▸ **TASK TO CARRY OUT**
Word for word, set down every record that appears below.
***** DATASET RECORDS *****
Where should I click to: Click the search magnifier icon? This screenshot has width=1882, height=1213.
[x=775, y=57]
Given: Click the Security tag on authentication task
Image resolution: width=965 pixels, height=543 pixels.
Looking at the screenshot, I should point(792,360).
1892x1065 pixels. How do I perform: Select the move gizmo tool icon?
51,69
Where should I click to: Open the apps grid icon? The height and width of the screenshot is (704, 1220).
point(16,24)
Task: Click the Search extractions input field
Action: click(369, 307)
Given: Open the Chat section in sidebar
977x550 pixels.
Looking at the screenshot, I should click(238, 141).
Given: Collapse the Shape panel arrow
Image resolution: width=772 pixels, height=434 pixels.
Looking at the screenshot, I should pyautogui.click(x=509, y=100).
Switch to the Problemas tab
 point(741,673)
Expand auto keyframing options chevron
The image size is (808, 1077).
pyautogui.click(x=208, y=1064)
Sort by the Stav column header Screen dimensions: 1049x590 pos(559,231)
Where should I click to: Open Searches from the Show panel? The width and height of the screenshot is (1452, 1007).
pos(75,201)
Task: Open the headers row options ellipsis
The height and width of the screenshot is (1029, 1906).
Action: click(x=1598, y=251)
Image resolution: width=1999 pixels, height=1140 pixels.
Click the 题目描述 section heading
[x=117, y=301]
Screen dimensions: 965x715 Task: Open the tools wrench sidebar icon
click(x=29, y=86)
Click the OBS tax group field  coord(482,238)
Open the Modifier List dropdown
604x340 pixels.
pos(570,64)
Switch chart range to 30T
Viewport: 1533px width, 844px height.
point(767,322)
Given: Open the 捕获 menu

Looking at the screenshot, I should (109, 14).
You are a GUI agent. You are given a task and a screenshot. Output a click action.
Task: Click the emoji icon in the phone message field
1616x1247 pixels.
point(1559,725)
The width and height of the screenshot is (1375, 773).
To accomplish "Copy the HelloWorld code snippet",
*****
▸ **REPLY TO THE EXERCISE**
Where should I click to: Click the search magnifier icon? This screenshot has width=1882, height=1213.
[x=775, y=57]
Given: Click the Security tag on authentication task
Image resolution: width=965 pixels, height=543 pixels.
Looking at the screenshot, I should point(792,360).
1892x1065 pixels. How do I perform: Select the move gizmo tool icon?
51,69
Where should I click to: Open the apps grid icon? The height and width of the screenshot is (704, 1220).
point(16,24)
Task: Click the Search extractions input field
Action: click(369, 307)
Given: Open the Chat section in sidebar
977x550 pixels.
Looking at the screenshot, I should click(238, 141).
Given: Collapse the Shape panel arrow
Image resolution: width=772 pixels, height=434 pixels.
Looking at the screenshot, I should pyautogui.click(x=509, y=100).
Switch to the Problemas tab
 point(741,673)
Expand auto keyframing options chevron
The image size is (808, 1077).
pyautogui.click(x=208, y=1064)
Sort by the Stav column header Screen dimensions: 1049x590 pos(559,231)
Where should I click to: Open Searches from the Show panel? The width and height of the screenshot is (1452, 1007).
pos(75,201)
Task: Open the headers row options ellipsis
The height and width of the screenshot is (1029, 1906).
Action: click(x=1598, y=251)
Image resolution: width=1999 pixels, height=1140 pixels.
Click the 题目描述 section heading
[x=117, y=301]
Screen dimensions: 965x715 Task: Open the tools wrench sidebar icon
click(x=29, y=86)
Click the OBS tax group field  coord(482,238)
Open the Modifier List dropdown
604x340 pixels.
pos(570,64)
Switch chart range to 30T
Viewport: 1533px width, 844px height.
point(767,322)
Given: Open the 捕获 menu

Looking at the screenshot, I should (109, 14).
You are a GUI agent. You are given a task and a screenshot. Output a click action.
Task: Click the emoji icon in the phone message field
1616x1247 pixels.
point(1559,725)
The width and height of the screenshot is (1375, 773).
To accomplish "Copy the HelloWorld code snippet",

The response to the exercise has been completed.